At some point you just need a CCR and a mini booster

It makes more and more sense every time I move stuff around. Filling tanks, taking tanks apart. It'll happen... then maybe I'll downsize.
 
For right now it's a small Rix, about 10-12 steel OC tanks, and enough dive gear for 6 people. No need for 4WD (yet). No need for offroad. The extent of my diving is within rec range with nitrox depending on the dive, maybe some light deco, but nothing to warrant He yet.

What truck and springs? best to start thinking in weight now
12 tanks is already 600lbs...
Now add the compressor, 150lbs per 250cf o2 supply bottle (makes ~1600cf of 32%)
Pretty soon you are maxed out at what a 3/4 ton can carry

Where do you stay and will they tolerate the compressor noise?
Personally for a 1000mile drive to places with fill stations nearby I would just bring a bunch of tanks.

I bring my compressor into the bush, but they arent Rec dives and there's no mixed gases within even a days drive.
 
What truck and springs? best to start thinking in weight now
12 tanks is already 600lbs...
Now add the compressor, 150lbs per 250cf o2 supply bottle (makes ~1600cf of 32%)
Pretty soon you are maxed out at what a 3/4 ton can carry

Where do you stay and will they tolerate the compressor noise?
Personally for a 1000mile drive to places with fill stations nearby I would just bring a bunch of tanks.

I bring my compressor into the bush, but they arent Rec dives and there's no mixed gases within even a days drive.

I believe my little enclosed trailer is capped @ 1200 or 1300lbs cargo weight. For pulling it's either a 2018 Pacifica (3600lbs) or a Ford F150 (~5000lbs). I don't think I could fit everything in the back of the truck, at least not the way I'd like. When needed it'll be a trailer to most places, which is great. I only have to hang stuff up once and park it.

In a pinch I don't care if I fill on the outskirts of a Walmart parking lot. But most places I've gone have been off the beaten path (except FL, maybe not FL).
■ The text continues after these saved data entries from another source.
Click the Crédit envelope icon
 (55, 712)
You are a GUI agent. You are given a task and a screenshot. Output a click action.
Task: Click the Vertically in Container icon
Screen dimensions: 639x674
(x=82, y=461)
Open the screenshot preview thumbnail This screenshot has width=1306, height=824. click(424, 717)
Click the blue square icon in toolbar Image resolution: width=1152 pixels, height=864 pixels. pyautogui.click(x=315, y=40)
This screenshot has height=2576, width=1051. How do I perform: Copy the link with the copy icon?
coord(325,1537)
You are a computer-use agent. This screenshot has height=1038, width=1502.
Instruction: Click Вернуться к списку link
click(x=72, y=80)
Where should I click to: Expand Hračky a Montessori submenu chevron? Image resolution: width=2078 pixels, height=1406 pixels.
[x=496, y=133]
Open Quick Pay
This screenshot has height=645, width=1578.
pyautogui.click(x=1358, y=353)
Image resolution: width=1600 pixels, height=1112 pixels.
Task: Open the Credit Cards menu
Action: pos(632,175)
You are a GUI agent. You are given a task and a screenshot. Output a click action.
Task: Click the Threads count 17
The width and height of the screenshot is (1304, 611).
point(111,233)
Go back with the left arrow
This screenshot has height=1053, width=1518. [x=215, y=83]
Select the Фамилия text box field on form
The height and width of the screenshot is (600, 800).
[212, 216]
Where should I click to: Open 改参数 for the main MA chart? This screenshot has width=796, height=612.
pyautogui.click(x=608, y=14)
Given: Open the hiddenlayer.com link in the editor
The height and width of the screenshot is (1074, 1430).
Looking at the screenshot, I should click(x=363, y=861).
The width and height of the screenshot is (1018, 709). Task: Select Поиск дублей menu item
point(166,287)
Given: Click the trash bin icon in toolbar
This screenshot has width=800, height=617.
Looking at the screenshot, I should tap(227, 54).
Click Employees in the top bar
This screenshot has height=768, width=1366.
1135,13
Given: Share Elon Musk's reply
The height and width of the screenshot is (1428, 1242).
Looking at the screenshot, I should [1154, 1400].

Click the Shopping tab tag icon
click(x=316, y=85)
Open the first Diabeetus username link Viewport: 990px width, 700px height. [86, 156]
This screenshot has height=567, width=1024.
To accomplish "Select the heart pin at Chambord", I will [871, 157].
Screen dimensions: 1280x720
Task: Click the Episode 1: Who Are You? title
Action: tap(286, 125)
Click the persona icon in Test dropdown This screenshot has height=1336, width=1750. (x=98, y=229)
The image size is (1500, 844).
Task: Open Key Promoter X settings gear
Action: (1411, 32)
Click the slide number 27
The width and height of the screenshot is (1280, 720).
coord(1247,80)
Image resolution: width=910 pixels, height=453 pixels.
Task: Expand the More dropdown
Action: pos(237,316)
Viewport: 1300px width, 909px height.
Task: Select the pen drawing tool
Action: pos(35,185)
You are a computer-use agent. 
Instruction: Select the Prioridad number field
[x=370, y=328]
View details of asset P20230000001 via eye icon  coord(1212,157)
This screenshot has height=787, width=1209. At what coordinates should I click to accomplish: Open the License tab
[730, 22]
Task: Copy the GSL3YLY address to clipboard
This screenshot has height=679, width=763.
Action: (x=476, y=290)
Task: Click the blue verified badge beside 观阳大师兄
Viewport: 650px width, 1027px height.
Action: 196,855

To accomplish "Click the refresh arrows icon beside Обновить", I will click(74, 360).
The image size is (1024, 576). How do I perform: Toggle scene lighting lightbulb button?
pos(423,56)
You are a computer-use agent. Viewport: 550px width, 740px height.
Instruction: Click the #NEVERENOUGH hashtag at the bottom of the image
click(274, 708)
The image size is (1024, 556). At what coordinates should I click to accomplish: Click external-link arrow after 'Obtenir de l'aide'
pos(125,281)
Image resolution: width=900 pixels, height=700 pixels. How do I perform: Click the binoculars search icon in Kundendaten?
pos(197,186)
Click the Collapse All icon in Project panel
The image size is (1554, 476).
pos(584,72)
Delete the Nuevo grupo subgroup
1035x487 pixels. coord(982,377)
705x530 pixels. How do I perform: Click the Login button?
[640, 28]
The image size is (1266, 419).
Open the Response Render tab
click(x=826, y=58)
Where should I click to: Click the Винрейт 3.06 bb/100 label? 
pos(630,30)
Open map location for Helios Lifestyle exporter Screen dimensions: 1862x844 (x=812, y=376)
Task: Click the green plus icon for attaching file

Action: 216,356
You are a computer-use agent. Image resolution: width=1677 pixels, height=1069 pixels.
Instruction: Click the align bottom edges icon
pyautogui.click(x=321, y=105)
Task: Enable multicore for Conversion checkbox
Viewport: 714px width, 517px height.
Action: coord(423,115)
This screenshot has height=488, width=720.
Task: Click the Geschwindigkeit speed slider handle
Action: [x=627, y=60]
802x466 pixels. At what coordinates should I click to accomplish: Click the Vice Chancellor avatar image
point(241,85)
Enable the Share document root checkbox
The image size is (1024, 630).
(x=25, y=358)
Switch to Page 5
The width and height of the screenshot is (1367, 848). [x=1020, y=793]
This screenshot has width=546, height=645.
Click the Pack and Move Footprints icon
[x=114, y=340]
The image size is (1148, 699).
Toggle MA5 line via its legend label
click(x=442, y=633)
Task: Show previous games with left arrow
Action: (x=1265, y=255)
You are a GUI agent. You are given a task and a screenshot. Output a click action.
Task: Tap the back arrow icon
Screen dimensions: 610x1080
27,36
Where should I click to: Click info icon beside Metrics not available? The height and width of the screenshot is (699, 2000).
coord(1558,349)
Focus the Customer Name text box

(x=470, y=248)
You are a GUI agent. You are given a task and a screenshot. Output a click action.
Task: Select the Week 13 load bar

It would really depend on who's going and what dives I'm planning what I do or don't take, but I think most if not all would fit in the trailer. Was just curious what others did.
 
I actually saw that, was tempting but with everything that I've spent so far I'm pretty tapped out. What a cool setup though, from what I remember it was a great price. Was the booster included also? I don't remember that in the description.

Edit: any idea on the dry weight?

There was no booster included. It was just a rack and a fill panel.
Without tanks, it probably weighs 4-500 pounds. It is all aluminum. It sold to a guy in Georgia.
I though the price was reasonable for what it was. You definitely couldn't build it for less than $10,000
 
I believe my little enclosed trailer is capped @ 1200 or 1300lbs cargo weight.
Unbraked? With an F150?

I can tell you from personal experience you can load that puppy up so its 2,500lbs tow weight. And then put another 1500lbs in the truck. This is not unrealistic at all with 12 cylinders, a couple of O2 supply bottles, 300lbs of compressor, dive gear, people, camping gear...

And you'll get back from your trip and need new brakes and rotors for $900... If there's any dirt roads on your trip add a broken shock on at least one rear side.
 
Unbraked? With an F150?

I can tell you from personal experience you can load that puppy up so its 2,500lbs tow weight. And then put another 1500lbs in the truck. This is not unrealistic at all with 12 cylinders, a couple of O2 supply bottles, 300lbs of compressor, dive gear, people, camping gear...

And you'll get back from your trip and need new brakes and rotors for $900... If there's any dirt roads on your trip add a broken shock on at least one rear side.

I understand what you're saying. I'm just in the very, very, very beginning stage of setting up a trailer. It hasn't even seen it's maden voyage. I was just trying to get people's take on how they mixed what and what they took. I'm sure that there will be 101 issues that I haven't even thought of yet.

Being a commercial truck driver (or at least having a current class A CDL) I understand the weighting issue. I'm sure I'll have everything I want and then start to have to strip away a lot. I guess it's all part of the journey.